=== Data records ===
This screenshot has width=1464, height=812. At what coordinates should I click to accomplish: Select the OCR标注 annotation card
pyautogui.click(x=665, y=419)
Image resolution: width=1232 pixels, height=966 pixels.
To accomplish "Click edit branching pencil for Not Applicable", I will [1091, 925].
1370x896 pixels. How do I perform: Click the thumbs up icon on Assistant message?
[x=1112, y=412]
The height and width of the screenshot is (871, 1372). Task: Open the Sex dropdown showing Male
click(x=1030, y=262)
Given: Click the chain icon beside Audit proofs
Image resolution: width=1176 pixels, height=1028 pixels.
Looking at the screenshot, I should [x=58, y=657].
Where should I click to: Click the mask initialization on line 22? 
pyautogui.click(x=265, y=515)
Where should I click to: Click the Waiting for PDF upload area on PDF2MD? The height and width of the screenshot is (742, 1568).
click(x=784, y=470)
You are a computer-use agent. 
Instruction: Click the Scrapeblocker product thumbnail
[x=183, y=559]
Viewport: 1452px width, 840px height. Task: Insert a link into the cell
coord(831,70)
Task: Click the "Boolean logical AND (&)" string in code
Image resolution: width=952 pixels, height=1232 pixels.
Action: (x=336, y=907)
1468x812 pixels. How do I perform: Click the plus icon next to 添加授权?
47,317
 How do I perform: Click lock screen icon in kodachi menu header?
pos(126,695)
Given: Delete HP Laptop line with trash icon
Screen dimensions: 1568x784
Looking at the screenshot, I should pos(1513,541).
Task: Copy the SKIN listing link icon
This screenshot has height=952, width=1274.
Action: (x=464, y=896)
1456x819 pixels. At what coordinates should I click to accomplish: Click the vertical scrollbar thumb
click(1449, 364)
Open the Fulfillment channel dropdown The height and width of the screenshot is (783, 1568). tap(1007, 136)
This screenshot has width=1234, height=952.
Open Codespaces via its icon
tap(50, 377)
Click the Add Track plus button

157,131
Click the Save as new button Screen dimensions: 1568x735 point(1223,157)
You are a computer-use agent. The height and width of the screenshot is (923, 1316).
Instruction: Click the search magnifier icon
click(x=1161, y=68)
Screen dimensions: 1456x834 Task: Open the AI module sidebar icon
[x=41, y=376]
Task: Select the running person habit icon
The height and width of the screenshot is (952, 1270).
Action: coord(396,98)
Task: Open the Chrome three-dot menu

=== Exercise ===
Your task is to reproduce exactly the lines that begin with the one containing "Instruction: Click the search magnifier icon" and continue to the end of the data, both ends included.

=== Task result ===
Instruction: Click the search magnifier icon
click(x=1161, y=68)
Screen dimensions: 1456x834 Task: Open the AI module sidebar icon
[x=41, y=376]
Task: Select the running person habit icon
The height and width of the screenshot is (952, 1270).
Action: coord(396,98)
Task: Open the Chrome three-dot menu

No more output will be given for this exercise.